Market experts highlighted the ongoing consolidation phase. Ajit Mishra from Religare Broking noted, “Nifty’s consolidation is unfolding as expected post-rebound. Banking and IT remain key drivers, but a decisive move beyond 24,350 will require broader participation from other heavyweight sectors.”
Technical analysts provided insights into potential market movements. Tejas Shah from JM Financial pointed out, “Nifty is facing resilience around 24,350 levels.
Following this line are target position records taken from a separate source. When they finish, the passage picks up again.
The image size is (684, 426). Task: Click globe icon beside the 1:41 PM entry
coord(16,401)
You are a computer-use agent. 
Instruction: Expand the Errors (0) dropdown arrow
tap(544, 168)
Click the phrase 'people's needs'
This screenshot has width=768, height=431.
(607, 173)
We need to see a decisive close above 24,350 for further strength, or else consolidation is likely to continue in the 24,000 to 24,350 range.”
A notable market development was Vodafone Idea’s shares surging approximately 17 per cent after the Union Cabinet approved waiving bank guarantees for telecom operators for spectrum acquired in auctions before 2022.
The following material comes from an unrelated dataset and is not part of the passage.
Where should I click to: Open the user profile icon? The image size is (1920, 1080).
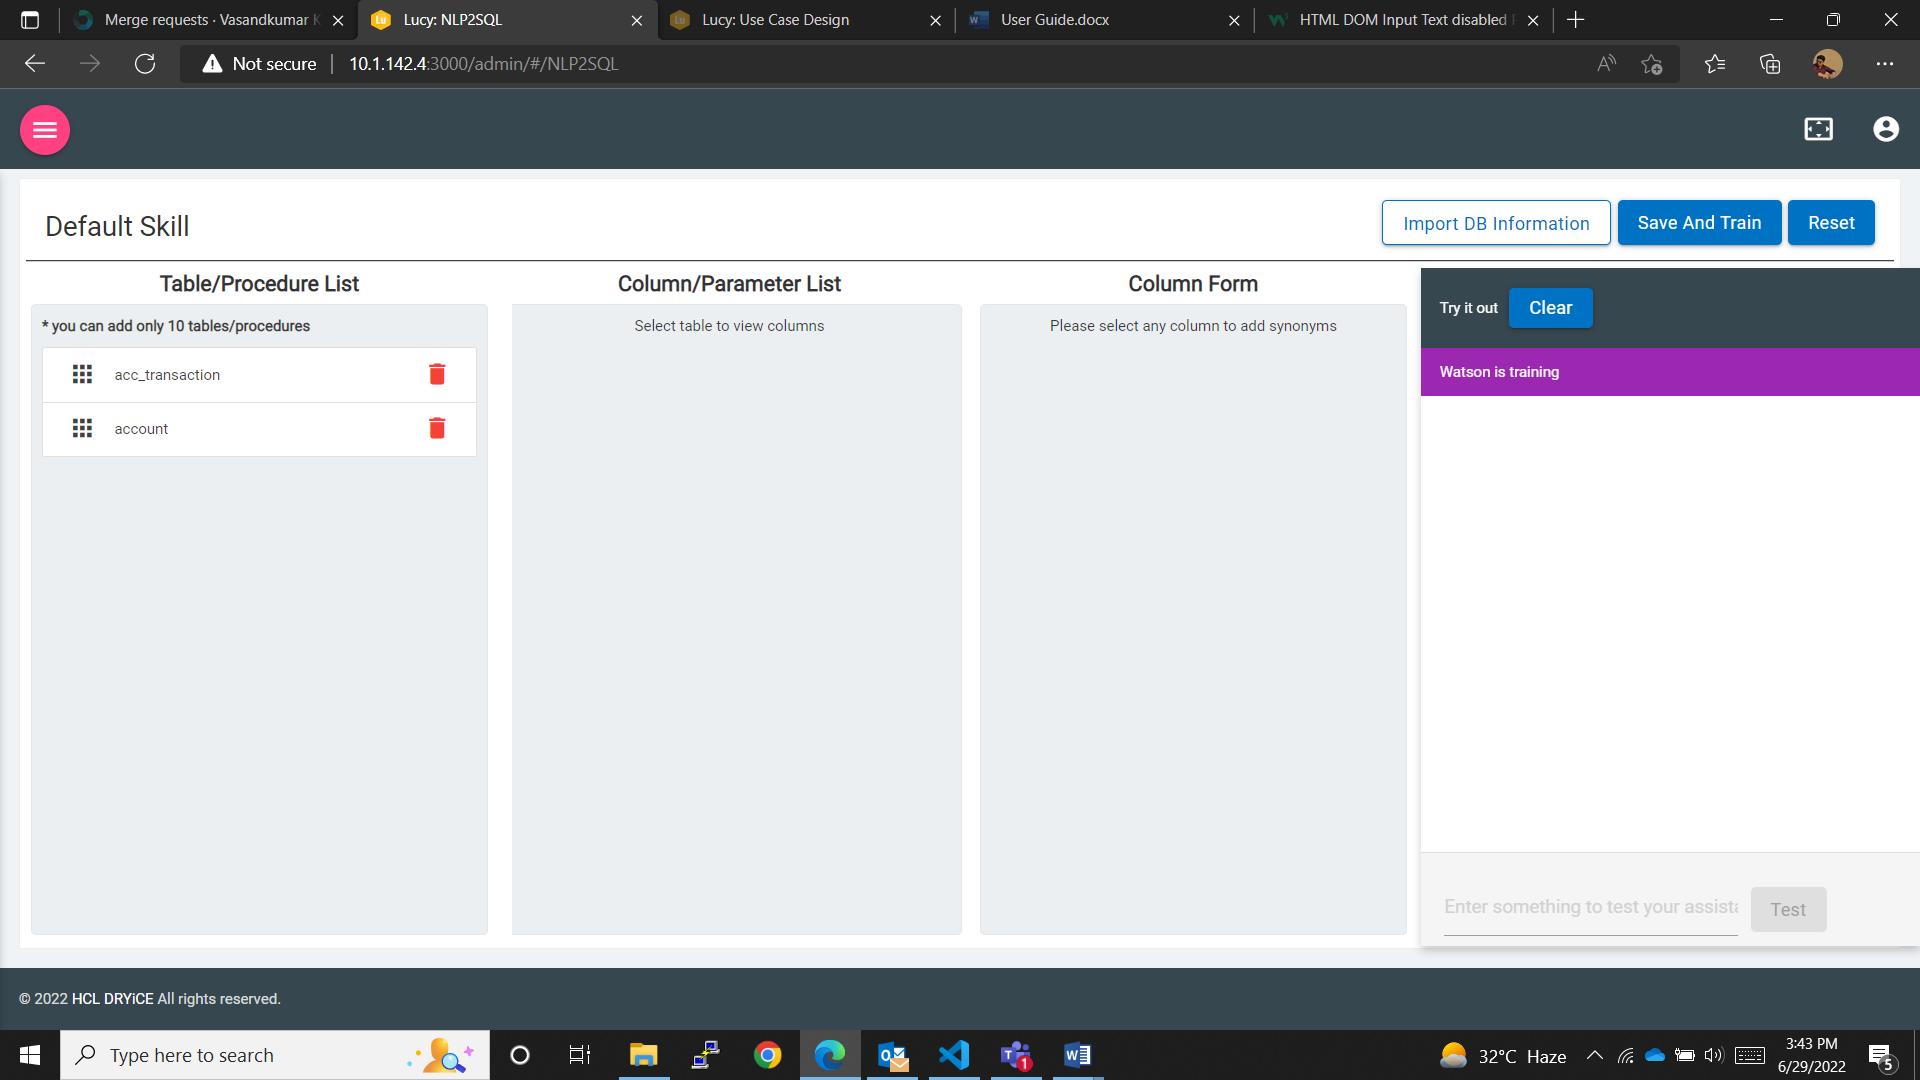point(1885,129)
Vinod Nair from Geojit Financial Services offered a broader perspective: “FIIs have turned net buyers, breaking a long selling streak, with MSCI rebalancing. With state elections concluded, government focus will shift to execution and budget plans.”
The India VIX, a volatility indicator, marginally rose 0.02 per cent to close at 15.3050, reflecting elevated market uncertainty. Derivatives market analysis showed the highest call open interest at 24,500 and 24,700 strike prices, suggesting potential resistance zones.
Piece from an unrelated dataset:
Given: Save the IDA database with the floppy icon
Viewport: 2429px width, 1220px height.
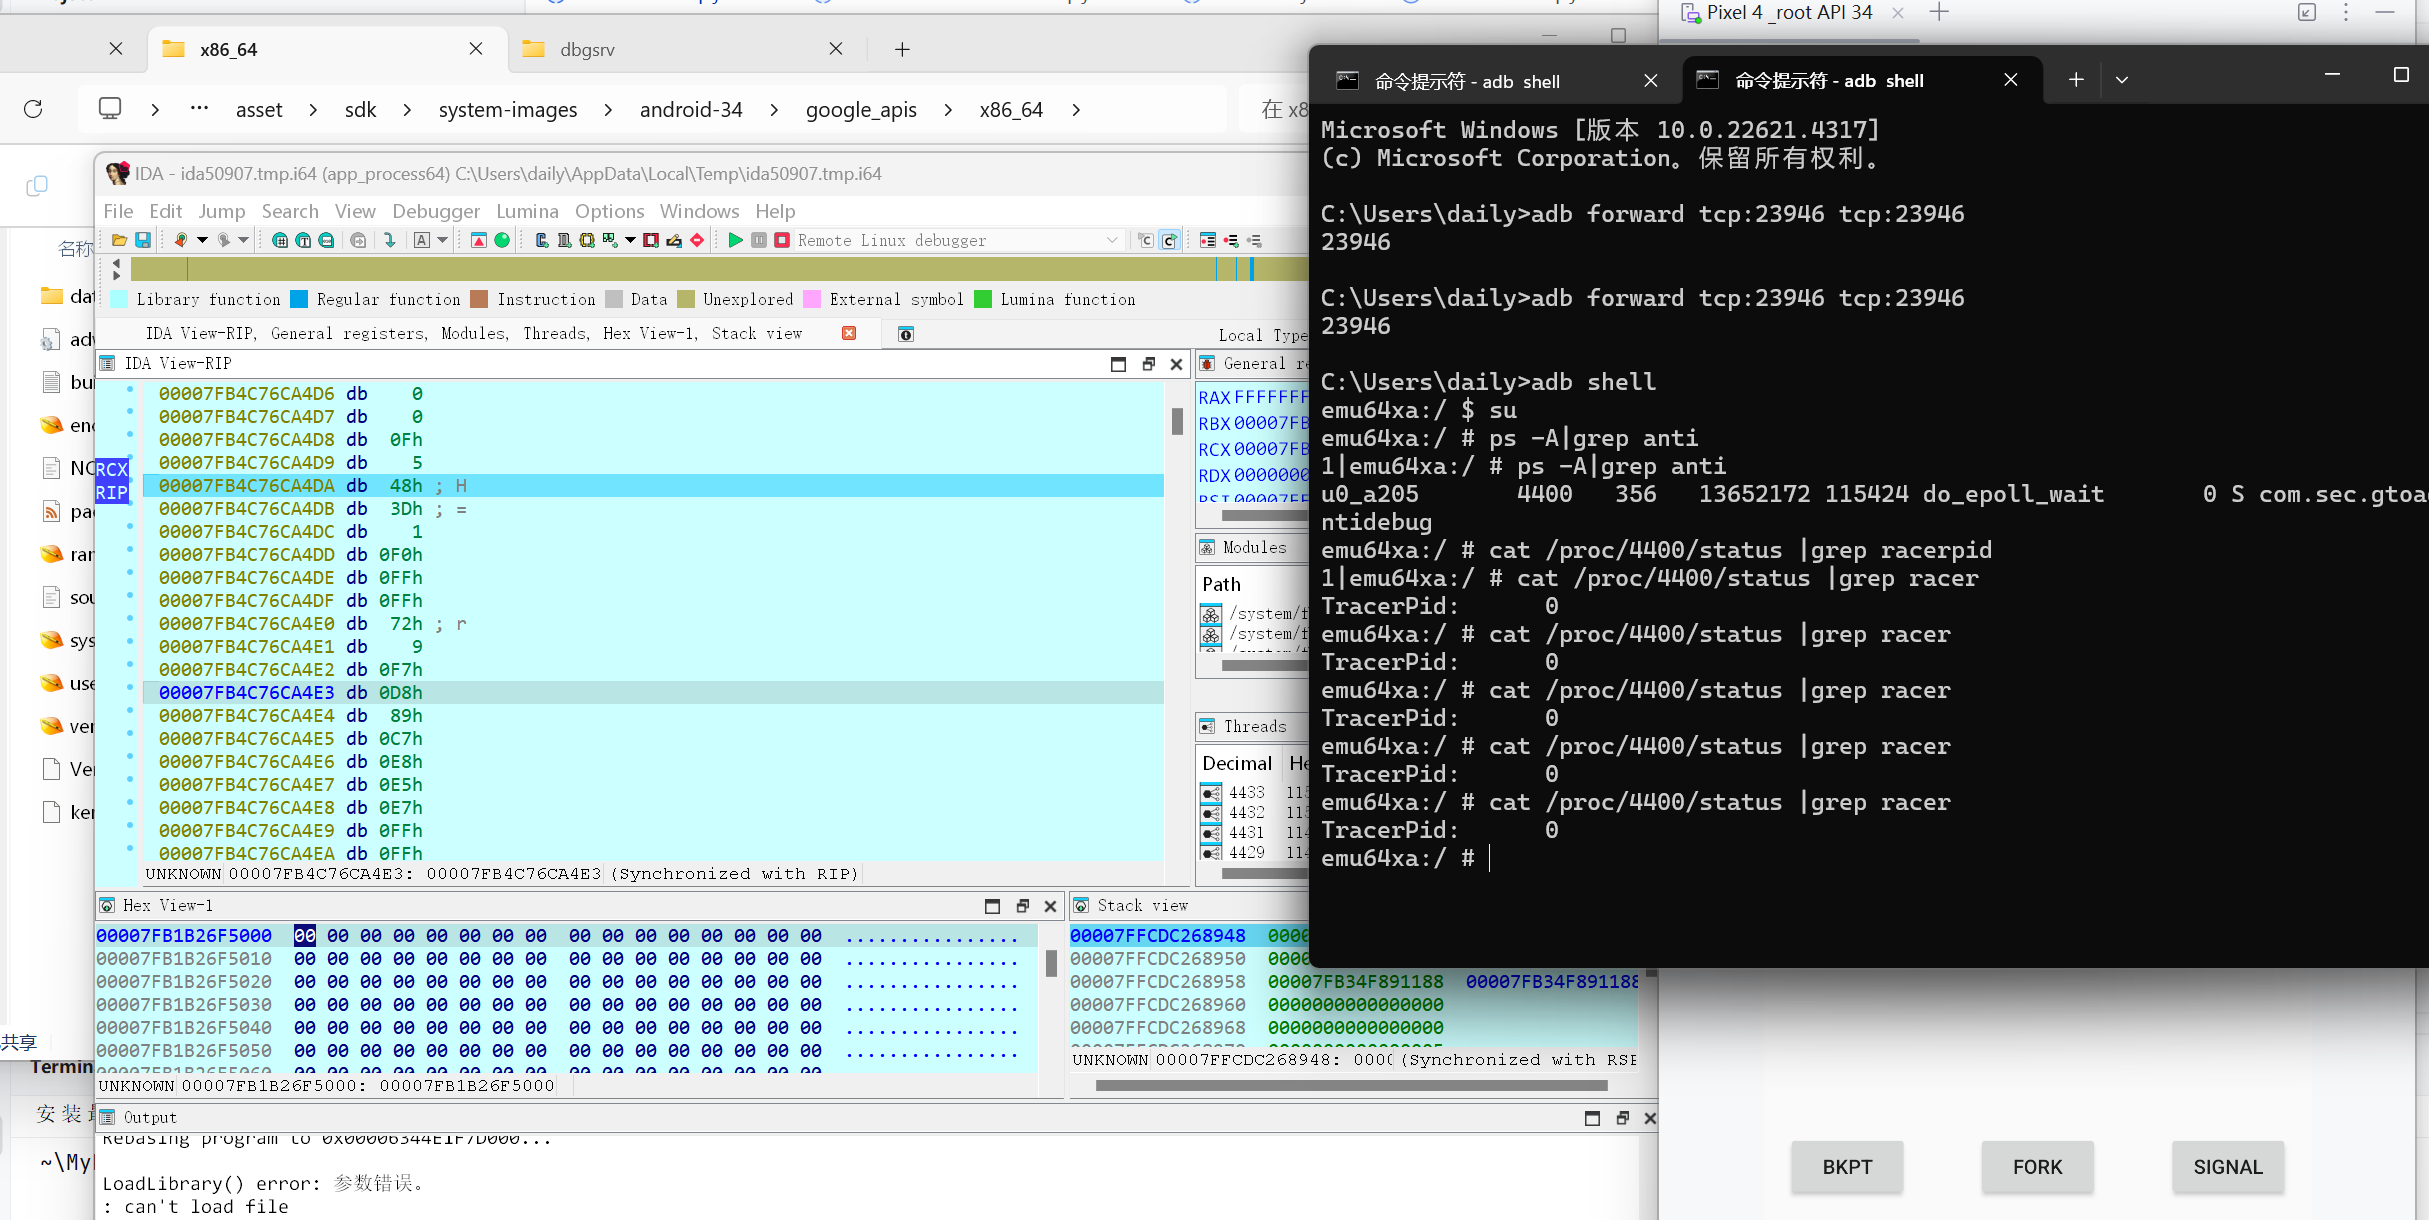Looking at the screenshot, I should (x=143, y=240).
Mandar Bhojane from Choice Broking emphasized, “A breakout above 24,500 will indicate bullish momentum, while the 23,300–23,500 zone continues to provide robust support against downside risks.”
Investors are advised to remain cautious and selective, with market experts recommending accumulating quality stocks during dips while maintaining disciplined risk management strategies.
The market’s immediate focus remains on potential directional triggers, with key support levels identified around 23,950 and 23,800, and resistance at 24,350 and 24,500.